I had always been thinking about how to recreate what happened to Sun Yi back in the labor camp. I think one time he casually mentioned he kept a sketchbook. And I had no expectations until I saw his sketches. It turned out he had been a big fan of Chinese graphic novels since he was a little boy, and he would often practice drawing on the margins. And later he became an engineer, so he learned how to draw from that. Apparently he became quite good, and after he came out of Masanjia he wanted to draw all these sketches so he wouldn’t forget. So eventually we decided on animation for reenactment, and it’s all based on his sketches and concept art.
One thing I was really interested in—the revelation at the end. When I found out Sun Yi had passed away it really affected me. I knew he was living a tough life and was on the run, but I guess I didn’t really expect that it would end that way. So I was wondering what it was like for you, having worked with him over the years, to receive that news?
It was very hard. One day I received a notice he had been hospitalized and was in critical condition. I tried contacting him, but he didn’t remember me at all at that point. I had learned prior to that he had been contacted by someone who we suspected to be a Chinese secret agent. That person essentially warned him not to continue with the project or to speak out. He of course declined—and right after that we were working on getting him a visa to either the U.S. or Canada, but it was too late. Very shortly after, he passed away.

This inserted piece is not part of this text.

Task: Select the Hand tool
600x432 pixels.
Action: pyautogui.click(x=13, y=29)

It was so weird because over the years I had really gotten the chance to know him well. Although we only met in Indonesia, I had been staring at his face on the computer all the time. Whenever I had something to verify, I’d quickly send him a message. So even after I learned of Sun Yi’s death—one time I was trying to find out what kind of stool they were using at the labor camp, and I still had the urge to send him a message. Unfortunately I realized there would be nobody answering anymore. It was certainly devastating. Sun Yi had said to Julie that when he was young he had a dream of sailing around the world. Julie said if he ever came to Oregon she would take him sailing. So we all had plans for him when he came over. But imagine screening this at Capitol Hill or parliaments around the world and having Sun Yi coming to the stage, how powerful that would be. It’s the last thing the Chinese regime wanted to see, for him to really be able to tell his story.

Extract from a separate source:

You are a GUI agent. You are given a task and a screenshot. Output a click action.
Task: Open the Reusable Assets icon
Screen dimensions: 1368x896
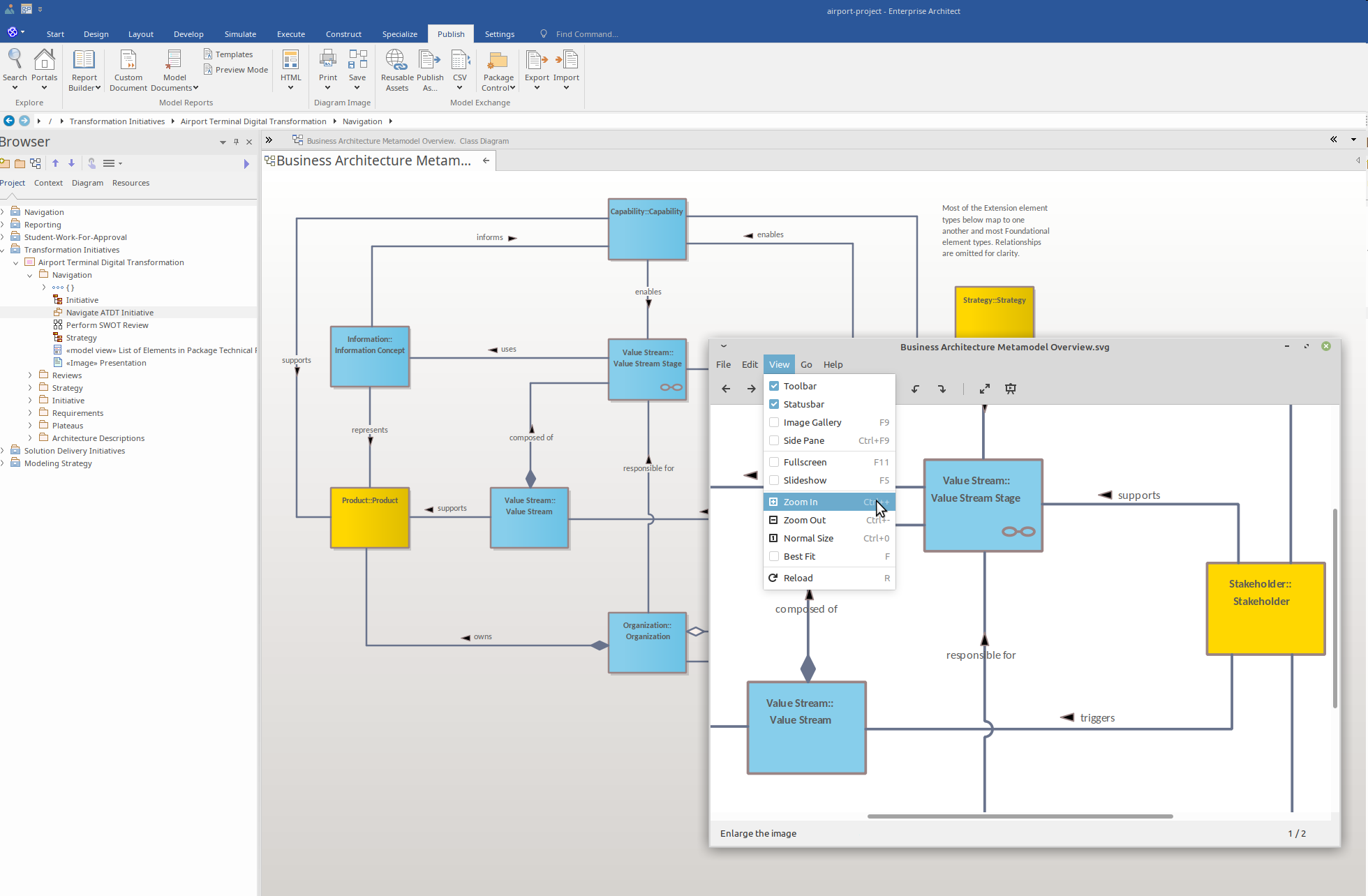pos(396,70)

It’s truly a remarkable story. The odds are one in a million.
If you think about it, Sun Yi wrote twenty letters in his dark cell, yes? What happened to the other nineteen?
Yeah, I was wondering about that too. Where did they go, are they still out there…Only one of them was found.
Yes, and Julie could have simply disregarded the letter, thinking it was a hoax. Or even after she contacted Human Rights Watch.
Right. She could have given up once they initially turned her away.
Well anyway, those were pretty much all the questions I had. Let me see if I can think of something else before you leave…Actually, something just came to me. Your previous film, Bleeding Edge, was a narrative feature about similar issues. Do you see yourself continuing to make both documentaries and narrative features?
Yes, I like to make both. I’m actually working on a narrative feature now, production will be next year. It’s about how during the peak of the prosecution of the Falun Gong there was a group of students who risked their lives to reach out to foreign media. It’s based on a true story. Two reporters actually won the Pulitzer Prize for their reporting on Falun Gong issues with the assistance of these students. Two of them now live in the U.S. and I got in touch with them to get permission to make the film. I’m also working on a stop motion film about orphans in China.
That’s awesome, I look forward to both. And before you go I just want to say thank you again for the opportunity and thank you for making the movie.
Thank you for your help getting the word out. We have little to no money for advertising, so we rely on reviews and interviews like this to get people’s attention. Thank you for your time.